Hügli R, Artho G, Wiesmann U N, Peheim E, Schaad U B, Bianchetti M G

机构信息

Medizinische Universitäts-Kinderklinik und Chemisches Zentrallaboratorium, Inselspital Bern.

出版信息

Schweiz Med Wochenschr. 1992 Jun 13;122(24):930-5.

PMID:1377401
Abstract

Cystic fibrosis patients are at risk for nephrotoxic effects of aminoglycosides. Fifteen cystic fibrosis patients were admitted to hospital with 18 acute exacerbations of pulmonary symptoms associated with the isolation of Pseudomonas aeruginosa from sputum. They were treated intravenously with amikacin and ceftazidime for 14 days. Urinary excretion of N-acetyl-beta-D-glucosaminidase and alpha 1-microglobulin, two markers of tubular damage, and of albumin, a marker of glomerular permeability, was studied before and during treatment.
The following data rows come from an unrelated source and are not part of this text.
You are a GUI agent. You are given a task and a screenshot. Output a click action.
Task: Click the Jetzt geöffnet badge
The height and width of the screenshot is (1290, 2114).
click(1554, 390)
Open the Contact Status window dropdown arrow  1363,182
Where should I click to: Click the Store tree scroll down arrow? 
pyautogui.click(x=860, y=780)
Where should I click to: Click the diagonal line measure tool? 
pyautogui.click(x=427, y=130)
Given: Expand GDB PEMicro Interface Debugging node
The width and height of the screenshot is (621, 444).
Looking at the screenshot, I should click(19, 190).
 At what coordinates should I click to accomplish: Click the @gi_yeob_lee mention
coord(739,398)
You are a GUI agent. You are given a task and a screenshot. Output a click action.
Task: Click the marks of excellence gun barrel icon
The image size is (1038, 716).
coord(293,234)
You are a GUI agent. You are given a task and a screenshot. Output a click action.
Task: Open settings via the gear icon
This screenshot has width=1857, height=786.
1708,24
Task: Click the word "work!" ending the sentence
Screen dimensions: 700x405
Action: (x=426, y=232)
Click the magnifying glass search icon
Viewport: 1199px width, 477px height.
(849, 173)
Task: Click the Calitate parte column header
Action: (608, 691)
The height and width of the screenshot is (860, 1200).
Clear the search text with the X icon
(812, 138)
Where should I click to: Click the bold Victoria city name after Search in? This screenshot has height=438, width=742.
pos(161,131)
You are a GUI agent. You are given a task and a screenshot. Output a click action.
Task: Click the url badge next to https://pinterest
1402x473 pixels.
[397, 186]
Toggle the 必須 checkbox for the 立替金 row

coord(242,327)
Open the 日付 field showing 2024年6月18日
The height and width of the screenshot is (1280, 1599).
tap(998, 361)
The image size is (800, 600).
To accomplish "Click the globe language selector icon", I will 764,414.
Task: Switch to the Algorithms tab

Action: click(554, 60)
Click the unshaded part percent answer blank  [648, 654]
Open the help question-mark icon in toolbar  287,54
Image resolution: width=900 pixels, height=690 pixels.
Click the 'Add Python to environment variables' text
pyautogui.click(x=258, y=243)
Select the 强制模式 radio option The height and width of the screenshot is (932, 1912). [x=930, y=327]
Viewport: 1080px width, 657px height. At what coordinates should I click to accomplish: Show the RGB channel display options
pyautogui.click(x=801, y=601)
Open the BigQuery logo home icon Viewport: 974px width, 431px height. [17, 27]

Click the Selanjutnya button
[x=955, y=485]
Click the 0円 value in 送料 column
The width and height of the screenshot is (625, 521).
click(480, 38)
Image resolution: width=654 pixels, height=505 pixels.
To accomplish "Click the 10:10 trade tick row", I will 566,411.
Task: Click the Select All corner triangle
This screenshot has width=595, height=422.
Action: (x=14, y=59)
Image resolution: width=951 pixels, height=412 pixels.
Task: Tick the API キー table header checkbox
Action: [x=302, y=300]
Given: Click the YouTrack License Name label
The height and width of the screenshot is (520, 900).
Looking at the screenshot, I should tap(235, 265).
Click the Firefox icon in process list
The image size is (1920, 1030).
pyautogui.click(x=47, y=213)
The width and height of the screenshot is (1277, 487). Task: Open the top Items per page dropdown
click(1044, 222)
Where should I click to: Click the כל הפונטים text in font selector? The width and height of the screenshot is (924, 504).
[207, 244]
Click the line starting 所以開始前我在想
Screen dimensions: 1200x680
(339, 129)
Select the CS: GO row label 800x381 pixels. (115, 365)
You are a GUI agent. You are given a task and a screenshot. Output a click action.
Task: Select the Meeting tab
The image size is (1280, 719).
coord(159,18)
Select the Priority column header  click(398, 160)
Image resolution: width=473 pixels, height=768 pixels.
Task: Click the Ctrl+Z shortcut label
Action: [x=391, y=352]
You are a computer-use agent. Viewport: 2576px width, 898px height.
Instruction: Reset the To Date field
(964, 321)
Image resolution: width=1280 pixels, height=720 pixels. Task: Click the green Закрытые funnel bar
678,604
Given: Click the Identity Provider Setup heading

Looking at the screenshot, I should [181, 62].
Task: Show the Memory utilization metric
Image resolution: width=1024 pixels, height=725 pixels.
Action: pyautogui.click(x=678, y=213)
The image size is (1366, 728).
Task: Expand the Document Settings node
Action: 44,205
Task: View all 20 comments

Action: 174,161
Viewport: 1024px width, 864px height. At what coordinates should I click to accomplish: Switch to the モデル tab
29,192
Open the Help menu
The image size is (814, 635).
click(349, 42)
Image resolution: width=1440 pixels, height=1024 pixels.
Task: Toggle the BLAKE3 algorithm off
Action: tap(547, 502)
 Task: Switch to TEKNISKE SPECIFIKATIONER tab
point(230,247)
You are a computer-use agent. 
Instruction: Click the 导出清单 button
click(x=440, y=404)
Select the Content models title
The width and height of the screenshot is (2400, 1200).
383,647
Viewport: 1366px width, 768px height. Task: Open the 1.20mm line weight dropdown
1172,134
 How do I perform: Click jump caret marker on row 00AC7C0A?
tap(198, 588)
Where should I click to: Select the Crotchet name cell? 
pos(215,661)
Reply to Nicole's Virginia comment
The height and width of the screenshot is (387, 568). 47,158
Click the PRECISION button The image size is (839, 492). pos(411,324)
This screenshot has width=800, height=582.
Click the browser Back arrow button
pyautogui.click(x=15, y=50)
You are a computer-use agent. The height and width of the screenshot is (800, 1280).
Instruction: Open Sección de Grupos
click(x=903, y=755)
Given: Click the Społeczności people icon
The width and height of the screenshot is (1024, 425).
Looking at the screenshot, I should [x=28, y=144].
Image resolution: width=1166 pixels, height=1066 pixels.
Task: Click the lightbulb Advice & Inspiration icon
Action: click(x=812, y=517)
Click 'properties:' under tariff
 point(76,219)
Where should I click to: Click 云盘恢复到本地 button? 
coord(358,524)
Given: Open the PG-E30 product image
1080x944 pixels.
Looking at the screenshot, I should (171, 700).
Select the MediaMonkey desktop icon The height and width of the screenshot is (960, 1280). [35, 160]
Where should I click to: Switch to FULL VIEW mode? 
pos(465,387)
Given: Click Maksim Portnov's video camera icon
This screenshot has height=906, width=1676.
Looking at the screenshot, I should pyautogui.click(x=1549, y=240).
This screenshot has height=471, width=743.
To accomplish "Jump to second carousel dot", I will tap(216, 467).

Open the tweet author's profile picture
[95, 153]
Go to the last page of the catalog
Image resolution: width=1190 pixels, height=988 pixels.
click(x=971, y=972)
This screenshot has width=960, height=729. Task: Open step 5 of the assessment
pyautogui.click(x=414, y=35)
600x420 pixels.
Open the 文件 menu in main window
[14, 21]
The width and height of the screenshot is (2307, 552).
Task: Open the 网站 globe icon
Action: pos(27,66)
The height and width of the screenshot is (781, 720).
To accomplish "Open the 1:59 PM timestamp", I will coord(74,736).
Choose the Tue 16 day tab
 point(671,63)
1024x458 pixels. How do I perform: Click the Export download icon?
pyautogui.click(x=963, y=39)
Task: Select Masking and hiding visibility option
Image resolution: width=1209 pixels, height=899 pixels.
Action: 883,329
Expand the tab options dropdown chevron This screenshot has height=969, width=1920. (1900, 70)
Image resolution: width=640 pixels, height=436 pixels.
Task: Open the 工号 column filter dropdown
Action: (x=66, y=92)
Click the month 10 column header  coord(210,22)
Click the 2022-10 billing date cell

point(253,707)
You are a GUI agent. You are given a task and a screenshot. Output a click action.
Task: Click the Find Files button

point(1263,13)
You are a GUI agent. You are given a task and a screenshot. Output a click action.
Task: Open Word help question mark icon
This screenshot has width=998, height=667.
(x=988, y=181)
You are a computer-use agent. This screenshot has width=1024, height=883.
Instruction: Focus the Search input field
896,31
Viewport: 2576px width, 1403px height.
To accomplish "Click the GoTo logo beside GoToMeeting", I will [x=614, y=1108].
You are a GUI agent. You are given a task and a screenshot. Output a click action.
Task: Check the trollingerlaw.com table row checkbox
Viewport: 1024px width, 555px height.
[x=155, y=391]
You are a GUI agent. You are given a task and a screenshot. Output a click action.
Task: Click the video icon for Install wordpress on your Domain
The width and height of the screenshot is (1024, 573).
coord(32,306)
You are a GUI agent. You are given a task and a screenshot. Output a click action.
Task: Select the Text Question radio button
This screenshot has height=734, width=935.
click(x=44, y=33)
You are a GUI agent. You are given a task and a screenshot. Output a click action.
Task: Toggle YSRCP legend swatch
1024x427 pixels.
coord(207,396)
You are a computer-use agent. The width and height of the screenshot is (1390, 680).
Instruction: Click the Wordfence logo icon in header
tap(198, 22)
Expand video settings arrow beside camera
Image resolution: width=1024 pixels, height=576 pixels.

Urinary activity of N-acetyl-beta-D-glucosaminidase and excretion of alpha 1-microglobulin was normal before amikacin treatment in approximately two thirds of patients and pathologically increased at the end of the study in 95%. Urinary albumin excretion was always normal before amikacin treatment and failed to increase consistently during treatment. The pattern of urinary protein excretion observed in the study before and during treatment with amikacin indicates a selective tubular toxicity.